Saturday, October 6, 2018

Listening to Lepore

Jill Lepore's essays in The New Yorker have been an adornment there for some time. She is of course a prominent historian, holding a chair at Harvard as well as a staff writer position on the magazine. Perhaps this demonstrates how her writing style is wonderfully enticing, but is accompanied by a piercing capacity to look at history from a different direction and provide enlightenment in areas previously undisturbed for eons.

She spoke at Politics and Prose bookstore in DC recently and accompanied her lecture with slides that illustrated how much of what we assume is totally new in American life, especially politics, has occurred before, or as she said, our history offers multiple precedents. I've started reading her lengthy new history of the U.S., These Truths, which expands on her essays but essentially focuses on the parts of American history she deems important and often previously ignored.

The overarching theme of the first section, for example, is the conflict between liberty and slavery that dominated the entire "discovery" and colonization of the New World. Examining the events of those centuries through this viewpoint gives new meaning to what were previously mere statements of what happened.

I've found her essays always stimulating. In several pages, she covers an amazing amount of ground, usually penetrating to the core of her subject.
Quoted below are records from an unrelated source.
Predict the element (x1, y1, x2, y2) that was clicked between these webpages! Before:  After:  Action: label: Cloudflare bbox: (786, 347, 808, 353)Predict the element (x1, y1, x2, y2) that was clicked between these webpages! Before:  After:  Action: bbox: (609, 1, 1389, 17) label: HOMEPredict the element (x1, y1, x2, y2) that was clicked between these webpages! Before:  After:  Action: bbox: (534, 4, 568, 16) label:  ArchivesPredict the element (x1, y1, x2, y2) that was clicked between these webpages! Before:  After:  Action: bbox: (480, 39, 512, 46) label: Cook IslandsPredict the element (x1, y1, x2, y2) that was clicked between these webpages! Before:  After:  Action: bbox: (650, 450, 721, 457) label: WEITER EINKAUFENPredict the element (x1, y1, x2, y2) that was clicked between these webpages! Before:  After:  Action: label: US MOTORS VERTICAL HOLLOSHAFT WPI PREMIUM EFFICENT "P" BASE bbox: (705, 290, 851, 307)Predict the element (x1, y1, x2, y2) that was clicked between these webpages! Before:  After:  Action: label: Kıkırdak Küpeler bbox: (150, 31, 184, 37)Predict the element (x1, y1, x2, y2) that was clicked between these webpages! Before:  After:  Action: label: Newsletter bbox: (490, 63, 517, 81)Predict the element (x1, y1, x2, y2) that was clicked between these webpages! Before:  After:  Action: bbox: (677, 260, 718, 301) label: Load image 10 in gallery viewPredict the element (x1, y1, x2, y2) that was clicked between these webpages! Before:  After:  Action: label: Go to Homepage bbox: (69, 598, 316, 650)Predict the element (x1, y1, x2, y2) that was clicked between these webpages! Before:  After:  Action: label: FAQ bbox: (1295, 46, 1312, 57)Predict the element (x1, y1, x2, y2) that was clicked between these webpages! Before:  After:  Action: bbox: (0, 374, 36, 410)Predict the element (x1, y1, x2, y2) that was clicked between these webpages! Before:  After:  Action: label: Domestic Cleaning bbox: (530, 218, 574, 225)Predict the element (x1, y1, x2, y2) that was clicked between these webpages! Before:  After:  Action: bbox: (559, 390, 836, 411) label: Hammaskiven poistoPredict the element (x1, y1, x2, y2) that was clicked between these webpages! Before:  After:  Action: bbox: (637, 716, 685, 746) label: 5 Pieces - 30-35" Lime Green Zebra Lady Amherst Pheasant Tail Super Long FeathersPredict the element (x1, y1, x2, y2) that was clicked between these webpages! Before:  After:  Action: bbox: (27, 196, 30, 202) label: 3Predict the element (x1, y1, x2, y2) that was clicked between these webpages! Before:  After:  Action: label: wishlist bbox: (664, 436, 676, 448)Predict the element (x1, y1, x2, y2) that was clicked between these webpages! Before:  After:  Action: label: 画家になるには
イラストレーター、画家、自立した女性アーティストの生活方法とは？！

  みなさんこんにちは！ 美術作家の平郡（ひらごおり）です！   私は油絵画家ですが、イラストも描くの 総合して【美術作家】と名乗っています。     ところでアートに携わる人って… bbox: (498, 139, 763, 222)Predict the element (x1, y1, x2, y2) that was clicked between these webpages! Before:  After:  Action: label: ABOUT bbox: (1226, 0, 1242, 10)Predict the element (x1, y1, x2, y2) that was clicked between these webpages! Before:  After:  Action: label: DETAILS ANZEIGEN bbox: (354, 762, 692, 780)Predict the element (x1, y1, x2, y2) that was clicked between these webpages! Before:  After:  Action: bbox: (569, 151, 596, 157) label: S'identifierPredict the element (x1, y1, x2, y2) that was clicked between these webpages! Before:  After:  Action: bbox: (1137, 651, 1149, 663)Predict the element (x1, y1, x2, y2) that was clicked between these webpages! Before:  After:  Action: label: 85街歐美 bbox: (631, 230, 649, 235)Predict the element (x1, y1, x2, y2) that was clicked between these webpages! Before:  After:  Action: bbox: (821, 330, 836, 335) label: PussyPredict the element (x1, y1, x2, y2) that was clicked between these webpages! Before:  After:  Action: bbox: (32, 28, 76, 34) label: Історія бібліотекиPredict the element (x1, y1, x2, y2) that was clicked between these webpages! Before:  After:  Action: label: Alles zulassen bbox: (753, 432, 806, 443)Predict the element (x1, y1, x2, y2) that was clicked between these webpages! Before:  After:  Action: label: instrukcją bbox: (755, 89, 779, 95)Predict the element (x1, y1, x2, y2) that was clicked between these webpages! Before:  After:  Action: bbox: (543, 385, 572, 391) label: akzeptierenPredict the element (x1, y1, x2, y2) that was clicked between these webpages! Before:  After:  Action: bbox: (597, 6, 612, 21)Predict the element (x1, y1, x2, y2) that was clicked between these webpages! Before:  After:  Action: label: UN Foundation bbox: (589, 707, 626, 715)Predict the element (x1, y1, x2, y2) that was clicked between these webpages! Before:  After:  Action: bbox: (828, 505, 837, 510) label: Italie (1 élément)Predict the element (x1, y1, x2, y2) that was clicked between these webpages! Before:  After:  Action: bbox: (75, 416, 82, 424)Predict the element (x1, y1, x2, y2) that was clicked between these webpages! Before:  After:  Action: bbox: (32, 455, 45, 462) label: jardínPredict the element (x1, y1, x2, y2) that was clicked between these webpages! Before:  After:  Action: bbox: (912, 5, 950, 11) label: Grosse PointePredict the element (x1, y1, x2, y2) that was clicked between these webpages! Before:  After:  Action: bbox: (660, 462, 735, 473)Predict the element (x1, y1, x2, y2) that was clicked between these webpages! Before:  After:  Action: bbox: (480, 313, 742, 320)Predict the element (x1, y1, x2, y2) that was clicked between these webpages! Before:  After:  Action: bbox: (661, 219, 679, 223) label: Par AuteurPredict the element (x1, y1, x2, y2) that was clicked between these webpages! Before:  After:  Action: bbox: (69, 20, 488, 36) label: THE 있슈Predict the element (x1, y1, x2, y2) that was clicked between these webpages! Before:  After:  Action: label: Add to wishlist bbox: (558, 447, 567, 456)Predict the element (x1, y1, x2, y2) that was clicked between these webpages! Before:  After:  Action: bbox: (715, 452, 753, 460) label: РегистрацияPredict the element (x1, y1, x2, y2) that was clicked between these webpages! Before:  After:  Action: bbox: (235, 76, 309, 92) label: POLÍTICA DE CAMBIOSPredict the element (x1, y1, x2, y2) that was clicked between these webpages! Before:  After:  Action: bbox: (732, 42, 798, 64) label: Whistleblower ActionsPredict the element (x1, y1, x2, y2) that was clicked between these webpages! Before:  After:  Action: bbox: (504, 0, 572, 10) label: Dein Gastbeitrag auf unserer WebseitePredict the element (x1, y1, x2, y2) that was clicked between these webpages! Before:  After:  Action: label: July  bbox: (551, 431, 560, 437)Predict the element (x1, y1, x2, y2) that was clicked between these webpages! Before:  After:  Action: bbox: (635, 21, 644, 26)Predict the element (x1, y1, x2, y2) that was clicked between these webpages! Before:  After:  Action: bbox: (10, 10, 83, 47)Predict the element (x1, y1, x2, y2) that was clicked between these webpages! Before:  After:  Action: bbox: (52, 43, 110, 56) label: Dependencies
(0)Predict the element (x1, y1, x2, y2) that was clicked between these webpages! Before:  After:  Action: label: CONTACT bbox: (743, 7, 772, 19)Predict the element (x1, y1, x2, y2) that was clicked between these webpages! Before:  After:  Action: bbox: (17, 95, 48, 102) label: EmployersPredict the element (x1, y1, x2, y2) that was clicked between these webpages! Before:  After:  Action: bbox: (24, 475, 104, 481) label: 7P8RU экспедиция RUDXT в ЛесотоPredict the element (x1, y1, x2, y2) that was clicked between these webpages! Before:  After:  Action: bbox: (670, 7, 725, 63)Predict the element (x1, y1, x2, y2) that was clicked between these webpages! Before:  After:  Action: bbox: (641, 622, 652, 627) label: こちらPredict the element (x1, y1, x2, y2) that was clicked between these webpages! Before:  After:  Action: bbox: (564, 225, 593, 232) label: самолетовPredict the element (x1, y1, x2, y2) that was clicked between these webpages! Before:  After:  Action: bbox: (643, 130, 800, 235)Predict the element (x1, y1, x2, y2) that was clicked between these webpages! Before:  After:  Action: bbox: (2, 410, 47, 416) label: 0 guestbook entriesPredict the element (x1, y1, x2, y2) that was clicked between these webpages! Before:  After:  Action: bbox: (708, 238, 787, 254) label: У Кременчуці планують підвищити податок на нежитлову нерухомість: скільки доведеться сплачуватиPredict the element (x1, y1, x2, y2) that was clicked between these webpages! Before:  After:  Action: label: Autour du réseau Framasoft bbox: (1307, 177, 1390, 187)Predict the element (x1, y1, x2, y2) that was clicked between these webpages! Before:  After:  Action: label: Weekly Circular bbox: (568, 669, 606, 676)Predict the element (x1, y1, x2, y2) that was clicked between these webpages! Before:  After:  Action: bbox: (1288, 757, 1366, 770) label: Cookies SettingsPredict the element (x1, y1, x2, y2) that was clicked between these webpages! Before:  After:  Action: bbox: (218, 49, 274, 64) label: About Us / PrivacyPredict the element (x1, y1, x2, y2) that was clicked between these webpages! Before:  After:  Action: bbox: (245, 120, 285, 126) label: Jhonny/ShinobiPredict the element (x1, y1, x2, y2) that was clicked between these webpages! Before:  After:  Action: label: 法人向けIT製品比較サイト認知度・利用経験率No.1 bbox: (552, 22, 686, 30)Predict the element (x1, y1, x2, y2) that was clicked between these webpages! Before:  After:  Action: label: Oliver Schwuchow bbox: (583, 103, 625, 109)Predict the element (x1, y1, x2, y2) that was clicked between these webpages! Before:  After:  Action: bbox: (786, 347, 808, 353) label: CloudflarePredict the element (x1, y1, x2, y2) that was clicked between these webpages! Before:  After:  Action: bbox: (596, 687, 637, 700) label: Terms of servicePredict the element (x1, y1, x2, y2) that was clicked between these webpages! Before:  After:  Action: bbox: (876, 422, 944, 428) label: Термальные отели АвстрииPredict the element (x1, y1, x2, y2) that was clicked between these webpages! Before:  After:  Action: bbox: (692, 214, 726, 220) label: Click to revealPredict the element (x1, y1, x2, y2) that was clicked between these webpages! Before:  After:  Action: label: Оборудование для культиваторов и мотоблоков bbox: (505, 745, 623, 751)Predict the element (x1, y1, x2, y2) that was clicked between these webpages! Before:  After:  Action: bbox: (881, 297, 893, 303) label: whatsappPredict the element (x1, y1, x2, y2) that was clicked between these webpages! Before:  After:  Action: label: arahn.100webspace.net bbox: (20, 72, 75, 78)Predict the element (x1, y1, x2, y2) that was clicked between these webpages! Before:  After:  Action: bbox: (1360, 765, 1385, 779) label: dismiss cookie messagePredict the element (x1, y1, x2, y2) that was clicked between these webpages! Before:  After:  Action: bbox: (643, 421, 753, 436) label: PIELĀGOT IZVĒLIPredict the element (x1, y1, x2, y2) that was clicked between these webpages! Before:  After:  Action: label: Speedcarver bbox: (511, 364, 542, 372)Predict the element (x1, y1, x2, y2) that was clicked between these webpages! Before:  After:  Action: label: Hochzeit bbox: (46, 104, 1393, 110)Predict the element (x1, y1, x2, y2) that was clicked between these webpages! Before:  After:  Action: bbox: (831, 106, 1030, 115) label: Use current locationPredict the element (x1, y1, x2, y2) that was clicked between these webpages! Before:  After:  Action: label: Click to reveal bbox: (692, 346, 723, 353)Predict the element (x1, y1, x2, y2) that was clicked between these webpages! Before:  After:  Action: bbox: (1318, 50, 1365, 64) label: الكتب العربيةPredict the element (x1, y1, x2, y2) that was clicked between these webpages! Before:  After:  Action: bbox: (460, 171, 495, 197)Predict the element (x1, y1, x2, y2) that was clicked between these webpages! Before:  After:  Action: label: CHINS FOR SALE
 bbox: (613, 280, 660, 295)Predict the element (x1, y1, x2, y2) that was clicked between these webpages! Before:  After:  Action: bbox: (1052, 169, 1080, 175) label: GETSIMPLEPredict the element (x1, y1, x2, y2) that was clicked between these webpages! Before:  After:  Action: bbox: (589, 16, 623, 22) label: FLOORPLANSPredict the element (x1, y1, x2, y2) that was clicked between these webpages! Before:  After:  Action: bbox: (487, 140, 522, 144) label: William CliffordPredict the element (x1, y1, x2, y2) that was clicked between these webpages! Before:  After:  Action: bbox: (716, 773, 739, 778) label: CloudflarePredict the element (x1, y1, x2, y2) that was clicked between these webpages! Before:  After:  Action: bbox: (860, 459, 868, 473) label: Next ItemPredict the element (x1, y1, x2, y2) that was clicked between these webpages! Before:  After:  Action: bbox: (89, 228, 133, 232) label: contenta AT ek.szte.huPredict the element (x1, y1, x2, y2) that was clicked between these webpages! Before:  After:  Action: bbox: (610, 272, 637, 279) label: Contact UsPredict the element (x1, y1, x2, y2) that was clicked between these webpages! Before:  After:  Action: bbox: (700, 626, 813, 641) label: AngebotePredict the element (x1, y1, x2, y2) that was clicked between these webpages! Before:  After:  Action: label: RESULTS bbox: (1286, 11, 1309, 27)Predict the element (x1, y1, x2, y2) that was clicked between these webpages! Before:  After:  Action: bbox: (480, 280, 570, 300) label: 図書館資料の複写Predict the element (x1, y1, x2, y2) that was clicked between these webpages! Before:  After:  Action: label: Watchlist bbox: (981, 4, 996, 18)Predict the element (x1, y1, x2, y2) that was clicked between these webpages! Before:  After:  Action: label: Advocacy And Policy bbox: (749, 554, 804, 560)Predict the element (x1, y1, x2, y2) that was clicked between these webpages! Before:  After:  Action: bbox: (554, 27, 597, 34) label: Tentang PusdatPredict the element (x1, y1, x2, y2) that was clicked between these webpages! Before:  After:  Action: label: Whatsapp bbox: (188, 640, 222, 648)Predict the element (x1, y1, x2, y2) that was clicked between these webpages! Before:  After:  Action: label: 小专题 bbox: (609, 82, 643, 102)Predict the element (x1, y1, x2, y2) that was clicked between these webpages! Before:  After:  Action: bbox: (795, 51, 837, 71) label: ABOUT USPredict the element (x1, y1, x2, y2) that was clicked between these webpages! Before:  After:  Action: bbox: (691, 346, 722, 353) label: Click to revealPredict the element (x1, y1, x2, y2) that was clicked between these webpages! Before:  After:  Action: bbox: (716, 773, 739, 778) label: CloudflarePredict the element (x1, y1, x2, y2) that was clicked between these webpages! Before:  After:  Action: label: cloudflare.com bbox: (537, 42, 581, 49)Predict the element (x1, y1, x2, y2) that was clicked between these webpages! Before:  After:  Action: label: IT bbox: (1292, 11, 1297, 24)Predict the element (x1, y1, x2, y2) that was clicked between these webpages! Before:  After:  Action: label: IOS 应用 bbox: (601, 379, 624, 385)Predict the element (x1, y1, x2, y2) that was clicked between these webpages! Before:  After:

I've read several biographies of Clarence Darrow, including his own, but her short summary of his life, career, and significance did a better job of explicating the story of America's greatest lawyer than any of the longer works.

She wrote not long ago about the crime victims' movement in the U.S., something with which I've been involved now for several years. It struck me that she was the first analyst I've encountered who wrestled with the continuing tension between the rights of defendants and victims. This has not been easy to resolve nor should it be. Lepore forces us to confront these competing interests and strive to find ways to reconcile them.